------ Input material ------

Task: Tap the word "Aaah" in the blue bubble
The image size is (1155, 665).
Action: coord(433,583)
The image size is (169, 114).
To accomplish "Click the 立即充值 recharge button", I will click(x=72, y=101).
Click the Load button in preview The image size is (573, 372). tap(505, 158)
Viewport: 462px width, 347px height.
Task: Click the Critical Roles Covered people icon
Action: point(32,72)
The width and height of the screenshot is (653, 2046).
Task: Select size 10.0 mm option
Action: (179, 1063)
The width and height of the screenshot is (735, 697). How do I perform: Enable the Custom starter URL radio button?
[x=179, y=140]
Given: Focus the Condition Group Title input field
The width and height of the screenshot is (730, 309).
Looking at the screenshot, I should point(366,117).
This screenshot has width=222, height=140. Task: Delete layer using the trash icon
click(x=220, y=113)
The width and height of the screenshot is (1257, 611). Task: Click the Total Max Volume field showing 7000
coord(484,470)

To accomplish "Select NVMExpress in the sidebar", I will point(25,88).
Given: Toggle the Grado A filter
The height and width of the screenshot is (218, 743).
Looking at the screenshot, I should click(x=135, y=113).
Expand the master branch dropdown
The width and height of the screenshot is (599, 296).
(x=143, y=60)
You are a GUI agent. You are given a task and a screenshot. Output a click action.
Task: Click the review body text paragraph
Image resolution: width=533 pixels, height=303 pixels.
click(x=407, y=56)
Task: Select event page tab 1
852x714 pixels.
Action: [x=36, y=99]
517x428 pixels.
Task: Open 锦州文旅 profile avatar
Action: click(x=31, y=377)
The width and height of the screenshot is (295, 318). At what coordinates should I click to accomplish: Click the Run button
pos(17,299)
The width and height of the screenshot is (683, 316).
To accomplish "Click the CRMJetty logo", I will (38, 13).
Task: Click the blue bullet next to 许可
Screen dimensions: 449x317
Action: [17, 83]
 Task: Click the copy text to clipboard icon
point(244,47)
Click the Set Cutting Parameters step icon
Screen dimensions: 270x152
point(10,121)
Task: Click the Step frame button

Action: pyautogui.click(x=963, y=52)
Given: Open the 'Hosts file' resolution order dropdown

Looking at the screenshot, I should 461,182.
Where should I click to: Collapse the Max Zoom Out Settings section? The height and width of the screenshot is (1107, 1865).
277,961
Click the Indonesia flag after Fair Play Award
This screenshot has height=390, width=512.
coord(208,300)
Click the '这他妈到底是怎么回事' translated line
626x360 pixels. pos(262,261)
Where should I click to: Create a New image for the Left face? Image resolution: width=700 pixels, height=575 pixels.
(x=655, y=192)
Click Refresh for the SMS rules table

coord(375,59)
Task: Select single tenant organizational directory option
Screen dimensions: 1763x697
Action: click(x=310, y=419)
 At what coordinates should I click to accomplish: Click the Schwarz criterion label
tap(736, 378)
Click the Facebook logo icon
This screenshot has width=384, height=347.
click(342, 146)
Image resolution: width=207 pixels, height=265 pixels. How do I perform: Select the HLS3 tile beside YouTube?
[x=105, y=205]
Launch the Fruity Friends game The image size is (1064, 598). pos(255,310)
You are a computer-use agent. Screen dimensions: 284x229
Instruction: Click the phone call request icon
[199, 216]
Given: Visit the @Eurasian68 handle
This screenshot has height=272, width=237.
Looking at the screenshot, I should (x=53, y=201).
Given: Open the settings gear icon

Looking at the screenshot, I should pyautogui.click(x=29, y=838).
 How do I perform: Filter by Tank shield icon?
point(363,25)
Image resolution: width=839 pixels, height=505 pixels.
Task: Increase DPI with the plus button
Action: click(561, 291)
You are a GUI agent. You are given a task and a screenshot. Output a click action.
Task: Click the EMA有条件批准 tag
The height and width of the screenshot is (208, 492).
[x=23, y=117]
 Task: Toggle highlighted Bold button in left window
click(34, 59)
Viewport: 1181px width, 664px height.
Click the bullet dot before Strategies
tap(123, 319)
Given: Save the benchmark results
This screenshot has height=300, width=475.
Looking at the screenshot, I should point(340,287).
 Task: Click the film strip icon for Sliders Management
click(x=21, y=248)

------

_Exercise:_
Exactly the lines from the one holding "Task: Toggle highlighted" through the end of the records above are to be returned, and nothing else.

_Written reply:_
 Task: Toggle highlighted Bold button in left window
click(34, 59)
Viewport: 1181px width, 664px height.
Click the bullet dot before Strategies
tap(123, 319)
Given: Save the benchmark results
This screenshot has height=300, width=475.
Looking at the screenshot, I should point(340,287).
 Task: Click the film strip icon for Sliders Management
click(x=21, y=248)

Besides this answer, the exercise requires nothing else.